# WORK TO BE COMPLETED:
Find each item below that contains the string "maja", and copy every such line in full.

# GIVEN RECORDS:

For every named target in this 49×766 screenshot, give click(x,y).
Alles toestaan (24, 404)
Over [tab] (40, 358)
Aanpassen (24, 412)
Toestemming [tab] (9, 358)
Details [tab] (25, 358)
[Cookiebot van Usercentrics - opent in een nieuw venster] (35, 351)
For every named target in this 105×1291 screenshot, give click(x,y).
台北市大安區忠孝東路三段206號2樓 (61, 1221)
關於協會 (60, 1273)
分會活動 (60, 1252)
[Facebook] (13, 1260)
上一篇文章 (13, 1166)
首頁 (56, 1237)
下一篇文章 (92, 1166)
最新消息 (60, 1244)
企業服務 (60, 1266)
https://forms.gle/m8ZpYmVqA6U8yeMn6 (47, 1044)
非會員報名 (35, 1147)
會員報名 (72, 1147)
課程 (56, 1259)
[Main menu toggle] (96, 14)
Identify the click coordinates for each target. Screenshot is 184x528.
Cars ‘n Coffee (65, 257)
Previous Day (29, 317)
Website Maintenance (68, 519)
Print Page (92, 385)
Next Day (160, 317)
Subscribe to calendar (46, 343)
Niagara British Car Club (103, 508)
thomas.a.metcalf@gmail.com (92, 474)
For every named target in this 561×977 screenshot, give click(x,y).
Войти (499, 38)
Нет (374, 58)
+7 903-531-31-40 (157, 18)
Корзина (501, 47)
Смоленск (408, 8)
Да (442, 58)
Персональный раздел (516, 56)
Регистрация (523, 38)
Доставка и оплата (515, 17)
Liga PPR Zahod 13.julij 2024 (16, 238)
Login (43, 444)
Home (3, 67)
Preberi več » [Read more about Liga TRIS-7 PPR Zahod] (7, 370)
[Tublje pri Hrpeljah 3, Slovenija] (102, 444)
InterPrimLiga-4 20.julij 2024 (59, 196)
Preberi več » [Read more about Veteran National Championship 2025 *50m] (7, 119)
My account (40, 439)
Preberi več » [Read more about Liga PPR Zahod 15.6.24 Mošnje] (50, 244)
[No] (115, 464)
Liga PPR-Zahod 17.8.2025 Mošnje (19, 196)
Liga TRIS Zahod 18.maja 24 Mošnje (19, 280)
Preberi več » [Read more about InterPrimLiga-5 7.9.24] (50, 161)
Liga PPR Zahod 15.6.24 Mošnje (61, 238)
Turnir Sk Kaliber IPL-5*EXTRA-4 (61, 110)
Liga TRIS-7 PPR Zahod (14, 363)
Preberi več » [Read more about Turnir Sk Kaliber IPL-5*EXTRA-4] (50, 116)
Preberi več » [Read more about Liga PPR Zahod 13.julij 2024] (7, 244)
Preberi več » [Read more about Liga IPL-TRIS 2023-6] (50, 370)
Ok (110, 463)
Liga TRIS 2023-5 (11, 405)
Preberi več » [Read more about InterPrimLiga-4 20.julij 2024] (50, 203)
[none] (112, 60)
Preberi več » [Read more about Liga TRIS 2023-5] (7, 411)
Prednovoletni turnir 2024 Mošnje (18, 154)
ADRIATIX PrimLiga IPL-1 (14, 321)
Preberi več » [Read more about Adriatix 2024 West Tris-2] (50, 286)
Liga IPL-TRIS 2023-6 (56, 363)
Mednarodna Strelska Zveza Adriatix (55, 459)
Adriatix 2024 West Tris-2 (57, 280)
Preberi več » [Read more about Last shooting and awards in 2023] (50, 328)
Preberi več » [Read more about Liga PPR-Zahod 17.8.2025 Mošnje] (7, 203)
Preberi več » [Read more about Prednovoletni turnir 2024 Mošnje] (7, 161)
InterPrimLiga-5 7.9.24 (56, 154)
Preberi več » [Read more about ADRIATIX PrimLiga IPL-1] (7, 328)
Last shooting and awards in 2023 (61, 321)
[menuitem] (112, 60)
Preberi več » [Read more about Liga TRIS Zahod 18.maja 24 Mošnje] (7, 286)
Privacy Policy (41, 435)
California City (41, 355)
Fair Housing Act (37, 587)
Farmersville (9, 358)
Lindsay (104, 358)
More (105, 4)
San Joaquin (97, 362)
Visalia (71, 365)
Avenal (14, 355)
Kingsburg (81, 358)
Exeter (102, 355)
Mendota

# RESULT:
Liga TRIS Zahod 18.maja 24 Mošnje (19, 280)
Preberi več » [Read more about Liga TRIS Zahod 18.maja 24 Mošnje] (7, 286)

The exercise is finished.